29 Apr 2017

Absence de réformes politiques au Togo : L’UFC se défend et accuse le CAR et l’ANC

Depuis la dernière sortie médiatique de Gilchrist Olympio il y a quelques jours, l’Union des forces de changement (UFC) semble avoir trouvé la recette contre ce qui constitue l’épine sous ses pieds : l’accord historique signé en mai 2010 avec le Rassemblement du peuple togolais (RPT), aujourd’hui Union pour la République (UNIR). Un accord qui avait suscité un grand tollé dans la société togolaise.

Conséquence de cette volte-face politique, de 27 députés aux élections législatives de 2007, le « Détia » n’a pu recueillir que 3 députés aux dernières législatives en 2013.

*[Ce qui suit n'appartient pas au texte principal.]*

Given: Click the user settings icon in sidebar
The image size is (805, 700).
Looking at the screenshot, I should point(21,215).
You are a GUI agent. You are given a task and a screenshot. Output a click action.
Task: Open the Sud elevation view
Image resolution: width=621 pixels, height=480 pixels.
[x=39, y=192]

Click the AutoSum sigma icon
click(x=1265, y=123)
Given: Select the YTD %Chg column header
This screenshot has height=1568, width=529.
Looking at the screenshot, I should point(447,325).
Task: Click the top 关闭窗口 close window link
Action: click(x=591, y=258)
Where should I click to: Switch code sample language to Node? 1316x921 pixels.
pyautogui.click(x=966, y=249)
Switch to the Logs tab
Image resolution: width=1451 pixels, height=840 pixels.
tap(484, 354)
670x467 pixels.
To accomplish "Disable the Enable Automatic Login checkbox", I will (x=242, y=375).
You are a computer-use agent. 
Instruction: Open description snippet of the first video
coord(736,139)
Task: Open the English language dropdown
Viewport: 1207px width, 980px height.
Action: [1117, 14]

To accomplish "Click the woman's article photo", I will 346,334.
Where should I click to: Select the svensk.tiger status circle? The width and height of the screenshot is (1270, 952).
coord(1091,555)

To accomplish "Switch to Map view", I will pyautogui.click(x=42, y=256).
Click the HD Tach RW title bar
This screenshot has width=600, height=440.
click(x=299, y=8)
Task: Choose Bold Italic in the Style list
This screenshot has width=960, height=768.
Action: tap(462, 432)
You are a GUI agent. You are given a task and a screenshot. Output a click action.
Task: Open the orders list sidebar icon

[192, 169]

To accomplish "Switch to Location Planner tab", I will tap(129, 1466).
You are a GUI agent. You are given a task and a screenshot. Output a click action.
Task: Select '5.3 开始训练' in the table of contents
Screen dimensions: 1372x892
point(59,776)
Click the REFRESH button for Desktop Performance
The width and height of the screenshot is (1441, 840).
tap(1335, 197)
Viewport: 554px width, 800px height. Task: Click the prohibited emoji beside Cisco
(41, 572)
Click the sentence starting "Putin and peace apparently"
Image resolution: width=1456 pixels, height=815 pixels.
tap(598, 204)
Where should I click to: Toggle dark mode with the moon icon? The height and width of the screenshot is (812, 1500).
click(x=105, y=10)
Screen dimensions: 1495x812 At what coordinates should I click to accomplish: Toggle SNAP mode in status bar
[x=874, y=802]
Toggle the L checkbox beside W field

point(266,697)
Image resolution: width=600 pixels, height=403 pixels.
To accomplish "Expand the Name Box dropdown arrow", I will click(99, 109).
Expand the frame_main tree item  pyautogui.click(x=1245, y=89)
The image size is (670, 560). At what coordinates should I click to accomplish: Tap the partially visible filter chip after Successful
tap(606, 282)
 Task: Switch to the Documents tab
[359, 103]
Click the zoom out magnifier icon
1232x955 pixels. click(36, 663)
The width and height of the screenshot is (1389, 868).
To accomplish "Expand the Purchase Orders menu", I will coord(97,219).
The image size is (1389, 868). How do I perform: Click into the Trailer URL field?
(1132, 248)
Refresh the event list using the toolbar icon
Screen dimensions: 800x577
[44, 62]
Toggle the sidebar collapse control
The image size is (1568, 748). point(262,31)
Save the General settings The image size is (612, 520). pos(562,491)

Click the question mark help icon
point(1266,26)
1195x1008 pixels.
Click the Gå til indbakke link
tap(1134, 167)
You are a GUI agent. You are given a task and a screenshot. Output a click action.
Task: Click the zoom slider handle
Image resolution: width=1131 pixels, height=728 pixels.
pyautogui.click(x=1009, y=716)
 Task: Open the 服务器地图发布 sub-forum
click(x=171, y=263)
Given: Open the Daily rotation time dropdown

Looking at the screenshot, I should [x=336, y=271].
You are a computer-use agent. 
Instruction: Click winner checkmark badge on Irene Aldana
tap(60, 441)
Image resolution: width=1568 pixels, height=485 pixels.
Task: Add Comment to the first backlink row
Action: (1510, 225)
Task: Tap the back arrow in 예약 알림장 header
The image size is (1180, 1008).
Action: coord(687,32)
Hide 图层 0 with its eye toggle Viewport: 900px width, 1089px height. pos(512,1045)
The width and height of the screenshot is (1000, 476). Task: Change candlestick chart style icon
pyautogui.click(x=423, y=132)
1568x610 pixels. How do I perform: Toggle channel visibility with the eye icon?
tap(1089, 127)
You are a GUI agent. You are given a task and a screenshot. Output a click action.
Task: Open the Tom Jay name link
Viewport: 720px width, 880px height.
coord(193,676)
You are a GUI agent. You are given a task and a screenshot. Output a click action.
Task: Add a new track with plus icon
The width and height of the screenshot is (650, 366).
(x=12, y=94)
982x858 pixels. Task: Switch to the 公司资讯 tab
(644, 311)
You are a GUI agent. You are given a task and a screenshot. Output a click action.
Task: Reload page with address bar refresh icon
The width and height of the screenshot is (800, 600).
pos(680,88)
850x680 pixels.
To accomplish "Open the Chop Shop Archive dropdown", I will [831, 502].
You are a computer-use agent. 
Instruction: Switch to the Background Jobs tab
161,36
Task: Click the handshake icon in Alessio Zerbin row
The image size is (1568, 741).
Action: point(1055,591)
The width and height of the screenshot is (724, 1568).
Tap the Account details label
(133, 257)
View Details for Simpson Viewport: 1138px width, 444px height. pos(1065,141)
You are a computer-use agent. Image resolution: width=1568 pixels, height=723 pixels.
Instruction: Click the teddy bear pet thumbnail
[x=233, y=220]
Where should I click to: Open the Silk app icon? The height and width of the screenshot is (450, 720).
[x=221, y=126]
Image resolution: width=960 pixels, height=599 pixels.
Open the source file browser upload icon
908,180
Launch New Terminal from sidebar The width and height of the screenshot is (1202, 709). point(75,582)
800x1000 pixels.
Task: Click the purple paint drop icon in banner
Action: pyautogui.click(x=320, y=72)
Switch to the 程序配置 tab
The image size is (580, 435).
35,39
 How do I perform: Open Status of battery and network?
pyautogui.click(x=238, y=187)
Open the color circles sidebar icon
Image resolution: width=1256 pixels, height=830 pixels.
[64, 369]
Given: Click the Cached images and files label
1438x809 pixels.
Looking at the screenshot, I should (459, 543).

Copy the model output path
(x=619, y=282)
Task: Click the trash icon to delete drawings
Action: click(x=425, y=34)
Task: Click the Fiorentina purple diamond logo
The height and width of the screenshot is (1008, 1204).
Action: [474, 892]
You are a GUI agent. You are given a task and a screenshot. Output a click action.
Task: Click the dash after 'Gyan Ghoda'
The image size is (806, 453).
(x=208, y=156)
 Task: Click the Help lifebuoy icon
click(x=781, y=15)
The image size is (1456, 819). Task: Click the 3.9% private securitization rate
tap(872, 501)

Mais depuis quelques jours, les sorties médiatiques des ténors de l’UFC deviennent de plus en plus nombreuses. Le parti au gouvernement mais qui se réclame toujours de l’opposition essaie de faire comprendre à l’opinion que l’accord avec le parti au pouvoir a bel et bien produit ses résultats en six (6) mois comme prévu.

Cependant, si les réformes politiques inscrites en lettres d’or dans l’Accord politique du 20 août 2006 n’ont pas été réalisées, disent les responsables de l’UFC, ce n’est plus la faute du parti de l’ancien emblématique opposant togolais mais celles des autres partis de l’opposition comme le Comité d’action pour le renouveau (CAR) et l’Alliance nationale pour le changement (ANC).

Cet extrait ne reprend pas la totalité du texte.